»»

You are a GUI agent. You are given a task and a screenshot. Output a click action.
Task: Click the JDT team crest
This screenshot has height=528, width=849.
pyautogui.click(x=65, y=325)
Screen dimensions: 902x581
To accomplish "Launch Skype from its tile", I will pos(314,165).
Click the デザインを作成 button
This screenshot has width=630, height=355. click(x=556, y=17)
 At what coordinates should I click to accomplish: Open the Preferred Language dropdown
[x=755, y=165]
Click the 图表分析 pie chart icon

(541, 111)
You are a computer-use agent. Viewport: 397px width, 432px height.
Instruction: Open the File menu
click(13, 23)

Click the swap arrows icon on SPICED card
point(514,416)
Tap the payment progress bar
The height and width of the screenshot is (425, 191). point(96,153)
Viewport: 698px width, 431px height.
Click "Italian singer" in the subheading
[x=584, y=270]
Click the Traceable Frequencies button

««

**Task instructions**. Copy the lines above word for word, from start to finish.

**Correct result**.
You are a GUI agent. You are given a task and a screenshot. Output a click action.
Task: Click the JDT team crest
This screenshot has height=528, width=849.
pyautogui.click(x=65, y=325)
Screen dimensions: 902x581
To accomplish "Launch Skype from its tile", I will pos(314,165).
Click the デザインを作成 button
This screenshot has width=630, height=355. click(x=556, y=17)
 At what coordinates should I click to accomplish: Open the Preferred Language dropdown
[x=755, y=165]
Click the 图表分析 pie chart icon

(541, 111)
You are a computer-use agent. Viewport: 397px width, 432px height.
Instruction: Open the File menu
click(13, 23)

Click the swap arrows icon on SPICED card
point(514,416)
Tap the payment progress bar
The height and width of the screenshot is (425, 191). point(96,153)
Viewport: 698px width, 431px height.
Click "Italian singer" in the subheading
[x=584, y=270]
Click the Traceable Frequencies button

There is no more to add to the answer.